Here are 10 big bang facts.
You probably don’t know these facts.
Learn why the name big bang was an accident and why Einstein wasn’t a fan at first.
Let’s get started!
Table of Contents
- #1 A Mislabeled Event
- #2 An accidental name
- #3 Where Did the Big Bang happen?
- #4 Everything from nothing
- #5 Are we inside of a black hole?
- #6 The Hottest Time in History
- #7 When did the big bang happen?
- #8 Life before the big bang
- #9 You Can Watch the Real Big Bang on TV (No, Not the Sitcom)
- #10 Einstein Was NOT a Fan, at First!
#1 A Mislabeled Event
Typically, we picture the big bang as a sudden explosion, giving birth to an entire universe.
And, rightfully so, given its world-renown name.
However, the big “bang” was not believed to be an actual “bang” at all.
Rather, a moment in time in which everything appeared from nothing.
Therefore, a more accurate title may be the “big emergence?”
#2 An accidental name
Ironically, English astronomer, Fred Hoyle first coined the term “big bang” as a mockery.
Originally, upon learning of the newly-formed theory of an expanding universe, Hoyle showed his contempt and disbelief by jokingly labeling it the “Big Bang Theory.”
Ultimately, the title caught on.
#3 Where Did the Big Bang happen?
Often, people wonder where the big bang took place.
After all, we do see objects occurring at specific places and times in space.
However, the big bang happened everywhere all at once. Indeed, this is tough to wrap a human mind around.
But, often, science compares this concept to a balloon being inflated.
Equally, the universe expanded in every direction at once. Therefore, it is impossible to draw a line formally tracing back to a definite point in space.
It is space.
#4 Everything from nothing
Another unfathomable concept regarding the universe is that it came from nothing.
In physics, a singularity is an infinitely small space.
Furthermore, within this small space exists infinite gravity and density.
In fact, gravity within a singularity is so great that even light is unable to escape. As a result, pure darkness ensues.
Actually, black holes are also believed to contain a singularity.
#5 Are we inside of a black hole?
As mentioned previously (Where Did the Big Bang happen?), black holes also contain singularities.
Therefore, many current theories believe our universe is inside of a black hole.
Not to mention, some theories even provide a fairly concrete mathematical proof of such concepts.
#6 The Hottest Time in History
Occurring within a singularity, the big bang was the ultimate extreme.
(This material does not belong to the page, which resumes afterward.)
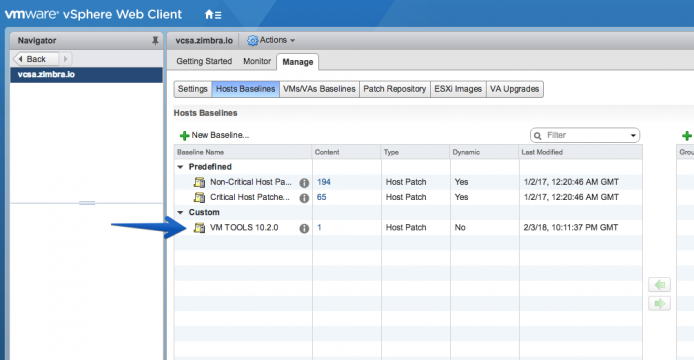This screenshot has width=694, height=360.
Task: Click the VM TOOLS 10.2.0 baseline icon
Action: 200,228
Simply put, the entire universe was jammed into an infinitely small space. In turn, this gave way to infinite temperatures—literally, temperature in which no numeric value can describe.
In fact, the same can be said for density, pressure, and most other universal measurements.
#7 When did the big bang happen?
Currently, science dates the big bang at slightly over 13.7 billion years ago.
First of all, it’s impossible to trace back to a single place where the big bang occurred because the universe has no center or edge.
Instead, every piece of the universe is constantly expanding, even today.
However, scientifically rewinding time does reveal when everything would have been crammed together in a singularity.
#8 Life before the big bang
Indeed, science and astronomy consider the big bang the start and creation of everything.
However, without light, humans are unable to observe this moment. Therefore, even many astronomers acknowledge that there may have been more that happened before the big bang.
Whether we will ever see or know this remains unknown.
#9 You Can Watch the Real Big Bang on TV (No, Not the Sitcom)
Blanketing the sky, the Cosmic Microwave Background Radiation (CMB) is the actual leftover radiation from the big bang.
As the universe’s first radiation occurred 380,000 years after the big bang, its thermal proof remained frozen in time.
No matter which direction you observe, our human limits reach this wall of energy. Because of this, when analog TVs (using antennae) flicker with static, a smaller percentage is due to the CMB.
However, only around 1% is from the big bang.
Nevertheless, still pretty cool.
#10 Einstein Was NOT a Fan, at First!
In 1927, Belgian priest Georges Lemaître proposed the idea that our universe could be expanding.
And, this concept also meant that the universe could have been dramatically smaller in the past.
Lemaître wrote to Einstein, sharing the exciting information. In his reply, Einstein remarked, “your calculations are correct, but your physics is abominable!”